One of the most important items to determine BEFORE you go shopping for a new home is what you can afford to pay for it. Many hopeful home buyers fail to do this and spend countless hours looking at homes that are way out of their price range.

There are a number of factors that determine how much you can spend on a home, including household income, the amount of the deposit, and the interest rates and closing costs on home loans in your area. Lenders will also examine your current debt and fixed expenses, since you will have to go on paying such bills and they want to make sure you have enough income left to pay the home loan.

There are some rule of thumb ratios that most lenders use to take into account your income and expenses, debt ratios and closing costs, to determine what you can afford to pay for a home.

You can do these calculations yourself, or you can enlist the aid of a mortgage broker to do them for you.

For most people, affording the down payment is the biggest barrier to buying a home. Today, people don?t put aside a fixed amount of money into a savings account to save up for something. No down payment loans are rarely granted today days, since they were such a big part of the mortgage problems over the last few years.

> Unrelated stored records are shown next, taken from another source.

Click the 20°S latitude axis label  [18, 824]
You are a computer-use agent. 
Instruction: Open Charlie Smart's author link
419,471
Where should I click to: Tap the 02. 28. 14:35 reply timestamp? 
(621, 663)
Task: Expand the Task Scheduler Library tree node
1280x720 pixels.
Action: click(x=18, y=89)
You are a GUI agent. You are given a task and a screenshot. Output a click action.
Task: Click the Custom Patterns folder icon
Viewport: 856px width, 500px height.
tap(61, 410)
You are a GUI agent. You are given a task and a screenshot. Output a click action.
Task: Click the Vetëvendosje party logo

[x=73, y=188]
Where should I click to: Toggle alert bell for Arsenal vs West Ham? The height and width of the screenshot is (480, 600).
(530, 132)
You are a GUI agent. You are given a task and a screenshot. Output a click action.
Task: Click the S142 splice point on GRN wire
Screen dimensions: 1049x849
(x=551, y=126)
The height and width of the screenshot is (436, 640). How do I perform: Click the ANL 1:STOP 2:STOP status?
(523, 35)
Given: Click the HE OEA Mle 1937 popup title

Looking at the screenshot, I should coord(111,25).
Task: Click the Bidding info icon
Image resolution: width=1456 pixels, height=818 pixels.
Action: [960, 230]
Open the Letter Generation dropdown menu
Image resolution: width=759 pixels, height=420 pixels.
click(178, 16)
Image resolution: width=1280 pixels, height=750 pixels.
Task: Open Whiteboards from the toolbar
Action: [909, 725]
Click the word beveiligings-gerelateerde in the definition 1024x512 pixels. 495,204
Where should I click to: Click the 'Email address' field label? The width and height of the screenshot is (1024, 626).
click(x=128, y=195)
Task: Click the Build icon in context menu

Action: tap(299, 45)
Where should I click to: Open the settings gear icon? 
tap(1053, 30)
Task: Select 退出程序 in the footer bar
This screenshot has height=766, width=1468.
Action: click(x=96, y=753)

Figure at least a 10% down payment as a requirement for most lenders. If the home you are looking for is in the range of $200,000, you will need $20,000 for a down payment and more funds for closing costs. Lenders will be happy to give you an estimate of your closing costs.

Five thousand dollars is probably a fair estimate of how much you will need for closing costs, so be ready to have $25,000 saved up. Will you also afford the mortgage payments? You can visit many sites on the internet that will help you estimate what you can afford in a monthly home loan, or you can call a mortgage professional.

Typically, the standard used is that your housing costs should not exceed 25% of your income. Banks will examine this closely, more so if you have high credit card debt. If you are spending 25% of your income on your home, the rest is (in a perfect world) expected to be spent on utilities, food, entertainment, education and savings. If you have heavy credit card debt that has to be serviced, that will be deducted from your income when the bank is calculating what you can afford.

If you net $6,000 a month, you can manage a mortgage payment of about $1,500 (25%), barring any other large, standing expenses. With this information at hand, you can now really start to shop for a house.